Bharti Airtel stock has zoomed over 60 per cent this year in hopes of higher profitability. But the challenges for the company may not be over yet

In hope of good times

Reliance Jio's entry has shaken the telecom sector like never before. After the initial shock and hit, Airtel is fighting back hard with a cocktail of strategies to address subscribers' needs. Fears of a large-scale subscriber loss to Jio are now put in check. Here are a couple of other reasons why the markets like Airtel a lot.

Improving infrastructure: To survive in the changed broadband landscape, post the Jio launch, Airtel is pulling all guns out to improve infrastructure. Its India mobile-business capex is already up by 65 per cent in the first half of this year (YoY, Q2 FY18). In total, Airtel has increased its consolidated capex guidance from Rs 20,000 crore to Rs 25,000 crore for the current financial year. It has already launched VoLTE services in key cities in the country, with more roll-outs planned in the months ahead. Its tie-up with Karbonn to launch a bundled 'Mera Pehla Smartphone' plan, aimed to compete with a similar plan from Jio, is also seeing strong sales.

Acquisition of Tata Tele's mobile business for a song: Airtel will pay an estimated Rs 4,000 crore for Tata Tele's mobile business and get access to spectrum worth Rs 15,000 crore in market value and revenue accretion of around Rs 7,000 crore (Kotak Securities estimates). This deal takes Airtel's broadband services into the same league as Reliance Jio and Vodafone-Idea combine.

Africa operations now throwing off cash: Better bundled, higher-revenue-generating offers have resulted in Africa operations throwing off cash instead of being a drag on the company's resources.

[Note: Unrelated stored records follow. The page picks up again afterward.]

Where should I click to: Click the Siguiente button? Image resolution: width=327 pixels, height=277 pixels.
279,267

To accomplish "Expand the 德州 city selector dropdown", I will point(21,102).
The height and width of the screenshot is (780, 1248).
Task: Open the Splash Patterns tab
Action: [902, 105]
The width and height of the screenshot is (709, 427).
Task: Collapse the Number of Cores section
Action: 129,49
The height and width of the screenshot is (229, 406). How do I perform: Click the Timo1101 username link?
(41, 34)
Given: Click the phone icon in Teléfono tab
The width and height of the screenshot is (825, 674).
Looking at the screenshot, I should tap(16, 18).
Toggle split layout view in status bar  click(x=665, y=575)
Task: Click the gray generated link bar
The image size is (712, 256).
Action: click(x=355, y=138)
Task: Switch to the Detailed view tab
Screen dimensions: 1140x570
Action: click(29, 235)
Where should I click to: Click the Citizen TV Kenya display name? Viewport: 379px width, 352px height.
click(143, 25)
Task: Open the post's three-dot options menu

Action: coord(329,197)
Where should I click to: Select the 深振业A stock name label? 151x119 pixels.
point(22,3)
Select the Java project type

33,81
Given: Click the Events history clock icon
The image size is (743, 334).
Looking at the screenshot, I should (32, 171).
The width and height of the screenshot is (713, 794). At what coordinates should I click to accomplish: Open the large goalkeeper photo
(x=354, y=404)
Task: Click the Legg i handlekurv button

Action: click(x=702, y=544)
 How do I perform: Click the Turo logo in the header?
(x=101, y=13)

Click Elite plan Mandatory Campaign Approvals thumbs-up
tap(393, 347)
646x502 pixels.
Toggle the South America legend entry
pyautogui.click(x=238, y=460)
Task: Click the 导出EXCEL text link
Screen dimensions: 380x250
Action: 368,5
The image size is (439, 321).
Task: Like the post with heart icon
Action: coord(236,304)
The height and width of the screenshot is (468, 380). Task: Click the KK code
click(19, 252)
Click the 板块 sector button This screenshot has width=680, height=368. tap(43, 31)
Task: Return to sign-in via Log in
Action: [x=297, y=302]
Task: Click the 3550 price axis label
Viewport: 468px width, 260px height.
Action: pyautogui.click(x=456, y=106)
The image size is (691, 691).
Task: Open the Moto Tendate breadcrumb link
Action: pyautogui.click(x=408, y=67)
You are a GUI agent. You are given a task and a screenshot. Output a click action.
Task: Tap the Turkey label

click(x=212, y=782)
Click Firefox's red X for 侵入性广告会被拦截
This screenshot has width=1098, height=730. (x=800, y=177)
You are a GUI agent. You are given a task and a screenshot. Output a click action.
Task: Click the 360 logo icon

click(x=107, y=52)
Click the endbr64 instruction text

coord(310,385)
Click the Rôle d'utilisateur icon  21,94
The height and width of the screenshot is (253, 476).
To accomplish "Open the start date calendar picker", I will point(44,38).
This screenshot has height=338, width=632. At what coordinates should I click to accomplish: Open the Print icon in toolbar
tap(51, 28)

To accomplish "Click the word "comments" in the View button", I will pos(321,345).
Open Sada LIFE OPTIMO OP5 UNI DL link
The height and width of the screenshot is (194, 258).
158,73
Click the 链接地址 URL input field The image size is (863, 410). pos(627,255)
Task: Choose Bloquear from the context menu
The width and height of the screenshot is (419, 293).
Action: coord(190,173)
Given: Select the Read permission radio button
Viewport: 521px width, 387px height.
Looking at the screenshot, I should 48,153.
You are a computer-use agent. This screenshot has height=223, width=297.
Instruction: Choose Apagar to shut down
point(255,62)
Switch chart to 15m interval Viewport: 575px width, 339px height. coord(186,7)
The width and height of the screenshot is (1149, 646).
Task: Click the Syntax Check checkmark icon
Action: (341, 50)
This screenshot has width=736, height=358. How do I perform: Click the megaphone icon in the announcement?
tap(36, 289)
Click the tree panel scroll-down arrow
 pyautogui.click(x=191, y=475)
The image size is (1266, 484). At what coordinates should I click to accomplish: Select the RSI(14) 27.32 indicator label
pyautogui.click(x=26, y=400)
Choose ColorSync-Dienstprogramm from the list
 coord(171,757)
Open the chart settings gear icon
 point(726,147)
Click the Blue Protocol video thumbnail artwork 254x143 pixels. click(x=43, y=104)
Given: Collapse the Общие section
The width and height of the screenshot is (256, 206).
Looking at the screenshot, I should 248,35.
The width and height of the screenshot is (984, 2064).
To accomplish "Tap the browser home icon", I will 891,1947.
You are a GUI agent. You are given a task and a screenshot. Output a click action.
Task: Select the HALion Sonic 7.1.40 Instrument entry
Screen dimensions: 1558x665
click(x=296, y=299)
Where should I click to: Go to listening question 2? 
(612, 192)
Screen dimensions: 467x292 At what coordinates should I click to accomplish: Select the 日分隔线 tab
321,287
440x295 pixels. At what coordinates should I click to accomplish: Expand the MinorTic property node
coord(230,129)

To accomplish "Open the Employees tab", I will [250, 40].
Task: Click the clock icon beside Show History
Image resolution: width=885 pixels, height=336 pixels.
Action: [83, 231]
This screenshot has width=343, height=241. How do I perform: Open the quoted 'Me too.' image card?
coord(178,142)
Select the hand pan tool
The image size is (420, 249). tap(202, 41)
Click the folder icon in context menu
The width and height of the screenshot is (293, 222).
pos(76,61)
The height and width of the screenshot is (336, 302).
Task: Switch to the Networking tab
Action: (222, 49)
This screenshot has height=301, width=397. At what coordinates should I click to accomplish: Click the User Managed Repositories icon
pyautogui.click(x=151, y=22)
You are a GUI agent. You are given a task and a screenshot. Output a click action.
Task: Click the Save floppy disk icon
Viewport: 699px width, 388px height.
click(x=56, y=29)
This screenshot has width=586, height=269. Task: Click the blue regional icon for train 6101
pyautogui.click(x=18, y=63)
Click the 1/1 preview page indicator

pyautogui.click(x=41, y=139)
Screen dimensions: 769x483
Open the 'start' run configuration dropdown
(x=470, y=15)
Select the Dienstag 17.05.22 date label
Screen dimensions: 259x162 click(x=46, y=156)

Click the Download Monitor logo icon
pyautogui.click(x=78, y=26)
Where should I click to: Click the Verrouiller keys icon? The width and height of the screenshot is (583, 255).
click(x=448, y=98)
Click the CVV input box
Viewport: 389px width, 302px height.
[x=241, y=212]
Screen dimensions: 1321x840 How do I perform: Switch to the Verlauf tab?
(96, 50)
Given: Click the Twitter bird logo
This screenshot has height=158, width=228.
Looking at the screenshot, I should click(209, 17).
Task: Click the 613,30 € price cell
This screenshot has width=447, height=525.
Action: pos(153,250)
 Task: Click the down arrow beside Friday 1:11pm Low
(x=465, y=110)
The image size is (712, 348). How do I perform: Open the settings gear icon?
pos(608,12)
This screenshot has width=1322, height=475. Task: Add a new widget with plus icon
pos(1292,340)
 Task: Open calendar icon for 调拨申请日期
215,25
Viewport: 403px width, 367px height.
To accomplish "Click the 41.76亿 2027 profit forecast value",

Why you should still avoid the stock
It would be premature to assume that the shake-up in the Indian telecom market is over, even though for all practical purposes, it is now a three-player industry (excluding MTNL and BSNL). Also, keep in mind that Jio has a revenue market share of an estimated 8.7 per cent (BNP Paribas estimates) against its targeted revenue market share of 50 per cent by 2021. This means Jio could continue to disrupt the industry in the future as well.

Airtel's valuations could continue to boil, ironically, on expectations of Jio's eventual IPO. As the newest entrant is likely to get loftily valued, the euphoria in the sector could raise the valuations of other players, including Airtel as well. We saw a glimpse of this effect when Airtel zoomed 60 per cent this year. Did its fundamentals change so significantly to justify this gain? Valuations at 130 times earnings appear fantastical. But did you know you could have bought Airtel at a more reasonable 20 times earnings this year itself, way lower than its five-year median valuation of 34 times? How Airtel will continue to command triple-digit valuation is difficult to comprehend.